-- Assignment A --
From the abstract on surgical pathology reports below, copy the passage that begins with the words containing "手术病理标本是医学研究尤其是" and ends with "生物标本注释的潜力和局限性。".
-- Assignment B --
For each statement, state whether the abstract on surgical pathology reports below supports it, answering yes or no and quoting the words of the abstract that decide it. (i) The pipeline-based system has been used to code more than 450,000 surgical pathology reports. (ii) The gold standard in the study was data encoded automatically by the system. (iii) Besides coding UMLS terms, the system annotates values such as TNM stage and cancer grade.

━━ Document excerpt

Liu Kaihong, Mitchell Kevin J, Chapman Wendy W, Crowley Rebecca S
Center for Biomedical Informatics, University of Pittsburgh, PA, USA.
AMIA Annu Symp Proc. 2005;2005:460-4.
Surgical pathology specimens are an important resource for medical research, particularly for cancer research. Although research studies would benefit from information derived from the surgical pathology reports, access to this information is limited by use of unstructured free-text in the reports. We have previously described a pipeline-based system for automated annotation of surgical pathology reports with UMLS concepts, which has been used to code over 450,000 surgical pathology reports at our institution. In addition to coding UMLS terms, it annotates values of several key variables, such as TNM stage and cancer grade. The object of this study was to evaluate the potential and limitations of automated extraction of these variables, by measuring the performance of the system against a true gold standard - manually encoded data entered by expert tissue annotators. We categorized and analyzed errors to determine the potential and limitations of information extraction from pathology reports for the purpose of automated biospecimen annotation.
手术病理标本是医学研究尤其是癌症研究的重要资源。尽管研究可从手术病理报告中获取的信息中受益,但报告中使用的非结构化自由文本限制了对这些信息的获取。我们之前描述了一种基于管道的系统,用于使用统一医学语言系统(UMLS)概念对手术病理报告进行自动注释,该系统已在我们机构用于对超过450,000份手术病理报告进行编码。除了对UMLS术语进行编码外,它还注释几个关键变量的值,如TNM分期和癌症分级。本研究的目的是通过将系统性能与真正的金标准——由专家组织注释员手动编码的数据进行比较,评估自动提取这些变量的潜力和局限性。我们对错误进行分类和分析,以确定从病理报告中提取信息用于自动生物标本注释的潜力和局限性。

━━━━
━━ Listed records

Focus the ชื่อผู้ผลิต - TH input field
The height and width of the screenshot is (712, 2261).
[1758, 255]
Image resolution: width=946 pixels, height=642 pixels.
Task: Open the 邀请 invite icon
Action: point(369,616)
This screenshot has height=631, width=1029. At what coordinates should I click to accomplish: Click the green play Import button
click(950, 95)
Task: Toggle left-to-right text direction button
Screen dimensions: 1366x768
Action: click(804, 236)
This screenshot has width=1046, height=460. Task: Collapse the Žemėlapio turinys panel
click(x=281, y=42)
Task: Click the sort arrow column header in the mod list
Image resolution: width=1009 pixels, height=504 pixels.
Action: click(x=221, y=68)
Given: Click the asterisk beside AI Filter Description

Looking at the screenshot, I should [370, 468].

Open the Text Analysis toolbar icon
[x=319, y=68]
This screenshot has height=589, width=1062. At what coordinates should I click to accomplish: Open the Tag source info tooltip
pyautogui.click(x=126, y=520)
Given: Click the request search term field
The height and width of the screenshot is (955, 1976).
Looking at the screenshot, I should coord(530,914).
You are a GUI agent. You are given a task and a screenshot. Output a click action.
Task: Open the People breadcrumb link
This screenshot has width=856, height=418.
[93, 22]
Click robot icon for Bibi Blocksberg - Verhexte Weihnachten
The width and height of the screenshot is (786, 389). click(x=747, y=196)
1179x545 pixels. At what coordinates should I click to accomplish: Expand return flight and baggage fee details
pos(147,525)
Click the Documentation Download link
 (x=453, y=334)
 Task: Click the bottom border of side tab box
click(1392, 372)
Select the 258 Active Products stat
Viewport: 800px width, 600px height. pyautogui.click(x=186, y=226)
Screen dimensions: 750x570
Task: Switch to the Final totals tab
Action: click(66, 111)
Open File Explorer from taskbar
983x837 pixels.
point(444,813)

━━━━

-- Task solution A --
手术病理标本是医学研究尤其是癌症研究的重要资源。尽管研究可从手术病理报告中获取的信息中受益,但报告中使用的非结构化自由文本限制了对这些信息的获取。我们之前描述了一种基于管道的系统,用于使用统一医学语言系统(UMLS)概念对手术病理报告进行自动注释,该系统已在我们机构用于对超过450,000份手术病理报告进行编码。除了对UMLS术语进行编码外,它还注释几个关键变量的值,如TNM分期和癌症分级。本研究的目的是通过将系统性能与真正的金标准——由专家组织注释员手动编码的数据进行比较,评估自动提取这些变量的潜力和局限性。我们对错误进行分类和分析,以确定从病理报告中提取信息用于自动生物标本注释的潜力和局限性。

-- Task solution B --
(i) Yes: "which has been used to code over 450,000 surgical pathology reports at our institution"
(ii) No: "a true gold standard - manually encoded data entered by expert tissue annotators"
(iii) Yes: "In addition to coding UMLS terms, it annotates values of several key variables, such as TNM stage and cancer grade"